# What is needed
Please filter the listing below and copy out the lines that hold "agent".

# Information shown
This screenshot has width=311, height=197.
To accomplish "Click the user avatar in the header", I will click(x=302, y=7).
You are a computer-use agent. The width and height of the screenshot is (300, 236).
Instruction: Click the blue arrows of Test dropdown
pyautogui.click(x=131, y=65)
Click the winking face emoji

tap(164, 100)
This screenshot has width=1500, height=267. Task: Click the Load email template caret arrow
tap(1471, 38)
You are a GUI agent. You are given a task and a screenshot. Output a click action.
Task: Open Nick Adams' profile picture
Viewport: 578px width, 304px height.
==
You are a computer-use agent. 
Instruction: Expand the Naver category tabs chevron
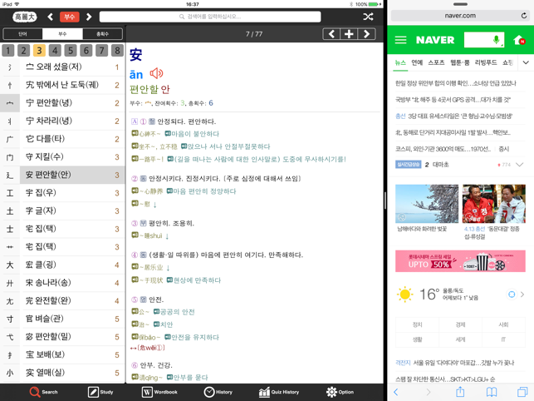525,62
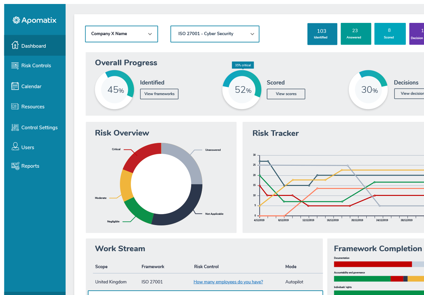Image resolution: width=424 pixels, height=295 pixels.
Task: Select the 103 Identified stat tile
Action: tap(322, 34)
--
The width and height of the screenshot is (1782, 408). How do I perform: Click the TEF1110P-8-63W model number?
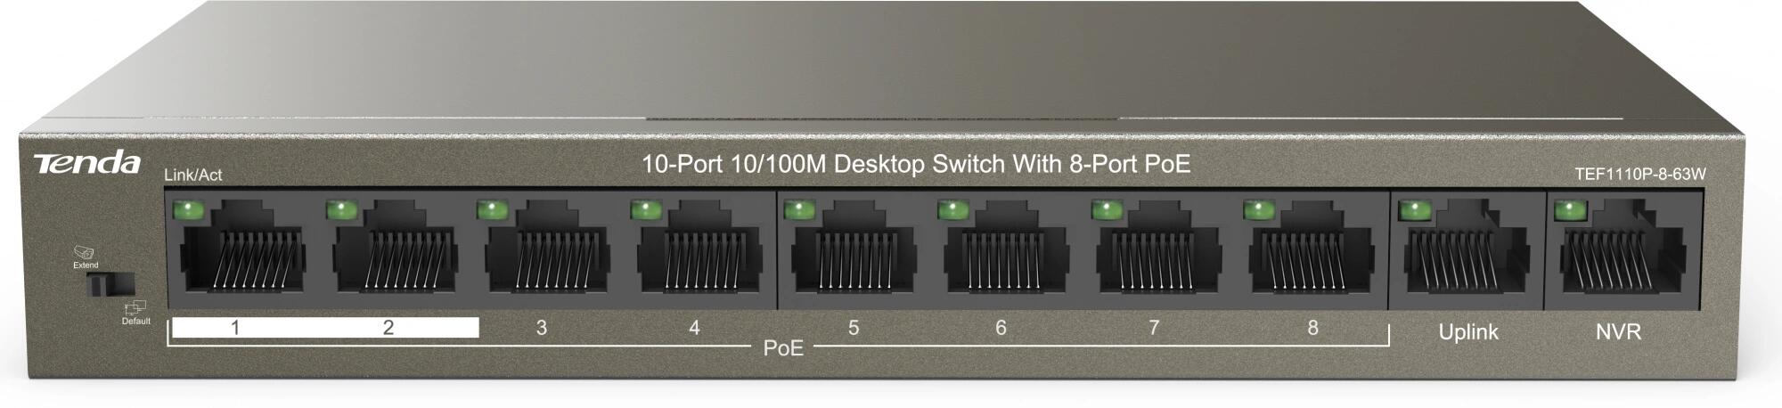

# Response to this task
You are a computer-use agent. The width and height of the screenshot is (300, 236).
You are a GUI agent. You are given a task and a screenshot. Output a click action.
You are a computer-use agent. 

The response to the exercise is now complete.